Harry Ferguson

Harry Ferguson

Harry Ferguson has been spending the week playing the new Cars 2 Video Game with his children, where you can race as an international spy.

But as Harry was an international spy himself for MI6, we had the opportunity to get the lowdown on life as a real-life British agent

- How did you find yourself working for MI6?

I was at Oxford University in the 1980s and one of my tutors was also a talent spotter for MI6. One summer day towards the end of my course he asked if I would like to 'engage in secret work overseas for my country.'

In those days I didn’t know anything about secret service work, I didn’t even know the difference between MI5 and MI6, but I said ok and shortly afterwards a plain brown envelope from an anonymous government department arrived at my flat inviting me to an interview.

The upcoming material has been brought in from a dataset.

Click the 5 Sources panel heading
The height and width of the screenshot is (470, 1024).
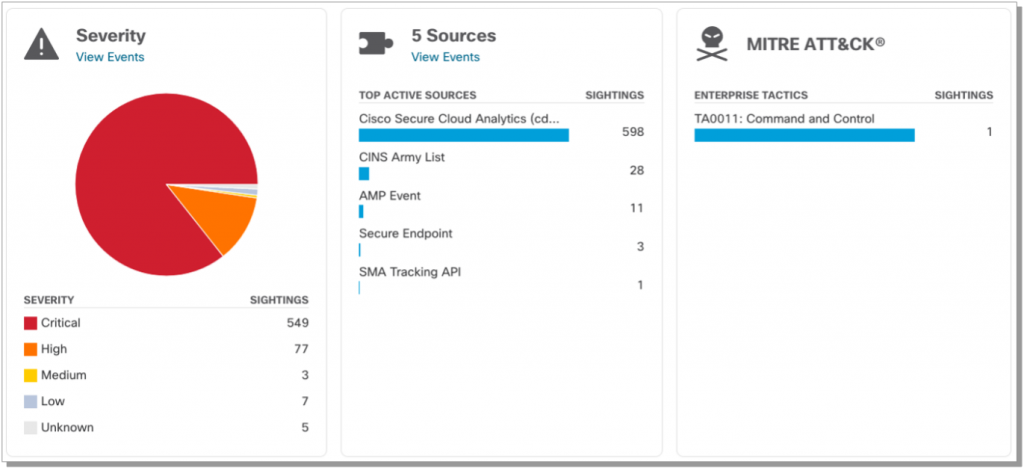point(454,36)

About a week later one of my other tutors asked me the same question - it turned out that he was a talent spotter for MI5.

Today people are still recruited directly into the secret service at university by talent spotters, but people of any age can also apply directly through the MI5 and MI6 websites.

- Can you talk me through the training programme that you went through?

The basic work of an MI6 officer is to persuade other people to betray their country and work for the UK.

So most of the training is about strategy, psychology and manipulating people. There were lots of exercises based around persuading others to work for you. Sometimes the subjects were former spies themselves - that can be quite a buzz.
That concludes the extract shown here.